[DATA FOR ANALYSIS]

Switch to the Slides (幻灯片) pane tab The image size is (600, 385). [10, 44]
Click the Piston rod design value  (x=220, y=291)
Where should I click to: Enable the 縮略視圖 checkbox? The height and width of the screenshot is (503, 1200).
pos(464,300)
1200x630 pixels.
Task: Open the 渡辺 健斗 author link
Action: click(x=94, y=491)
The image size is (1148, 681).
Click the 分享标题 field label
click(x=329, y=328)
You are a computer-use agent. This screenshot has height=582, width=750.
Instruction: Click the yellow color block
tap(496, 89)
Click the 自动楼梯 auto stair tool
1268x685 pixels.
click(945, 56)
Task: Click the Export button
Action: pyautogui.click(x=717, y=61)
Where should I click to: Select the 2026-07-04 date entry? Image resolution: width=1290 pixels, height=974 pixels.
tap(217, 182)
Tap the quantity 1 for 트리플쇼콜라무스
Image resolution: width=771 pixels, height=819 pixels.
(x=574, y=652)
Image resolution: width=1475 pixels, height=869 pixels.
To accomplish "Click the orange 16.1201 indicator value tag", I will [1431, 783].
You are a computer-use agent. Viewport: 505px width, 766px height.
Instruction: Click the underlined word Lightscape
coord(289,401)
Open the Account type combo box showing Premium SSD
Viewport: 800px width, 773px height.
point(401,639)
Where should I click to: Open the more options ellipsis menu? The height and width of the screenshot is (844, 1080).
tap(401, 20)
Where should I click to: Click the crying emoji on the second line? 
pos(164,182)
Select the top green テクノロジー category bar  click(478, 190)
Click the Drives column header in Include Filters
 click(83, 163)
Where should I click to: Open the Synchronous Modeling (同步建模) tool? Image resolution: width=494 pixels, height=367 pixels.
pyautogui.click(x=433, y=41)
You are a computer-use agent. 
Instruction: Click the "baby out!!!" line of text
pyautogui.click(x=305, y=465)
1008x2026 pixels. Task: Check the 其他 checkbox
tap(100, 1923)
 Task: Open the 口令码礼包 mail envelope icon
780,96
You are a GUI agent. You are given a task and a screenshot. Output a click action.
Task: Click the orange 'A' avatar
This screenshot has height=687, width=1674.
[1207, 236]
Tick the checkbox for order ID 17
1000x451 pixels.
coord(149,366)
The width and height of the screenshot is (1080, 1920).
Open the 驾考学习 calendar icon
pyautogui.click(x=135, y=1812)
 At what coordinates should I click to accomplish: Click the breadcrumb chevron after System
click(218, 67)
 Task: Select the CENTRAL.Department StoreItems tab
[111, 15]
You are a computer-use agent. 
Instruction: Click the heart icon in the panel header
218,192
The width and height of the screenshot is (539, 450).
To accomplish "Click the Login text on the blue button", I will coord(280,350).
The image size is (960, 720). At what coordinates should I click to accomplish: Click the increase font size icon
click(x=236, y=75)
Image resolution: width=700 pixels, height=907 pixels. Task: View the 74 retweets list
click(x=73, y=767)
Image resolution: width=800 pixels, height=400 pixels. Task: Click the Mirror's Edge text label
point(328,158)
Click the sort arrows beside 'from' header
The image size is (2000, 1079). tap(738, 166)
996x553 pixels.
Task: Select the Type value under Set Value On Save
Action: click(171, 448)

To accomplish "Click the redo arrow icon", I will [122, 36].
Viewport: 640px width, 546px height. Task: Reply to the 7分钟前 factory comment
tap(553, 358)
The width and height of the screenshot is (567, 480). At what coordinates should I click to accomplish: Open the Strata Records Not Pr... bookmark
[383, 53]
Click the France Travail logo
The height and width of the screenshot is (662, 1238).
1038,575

[/DATA FOR ANALYSIS]

Starting with the first line of the records above, give back each line exactly until the line with "The image size is (1148, 681)." has been given as well.

- _EXERCISE RESPONSE_:
Switch to the Slides (幻灯片) pane tab The image size is (600, 385). [10, 44]
Click the Piston rod design value  (x=220, y=291)
Where should I click to: Enable the 縮略視圖 checkbox? The height and width of the screenshot is (503, 1200).
pos(464,300)
1200x630 pixels.
Task: Open the 渡辺 健斗 author link
Action: click(x=94, y=491)
The image size is (1148, 681).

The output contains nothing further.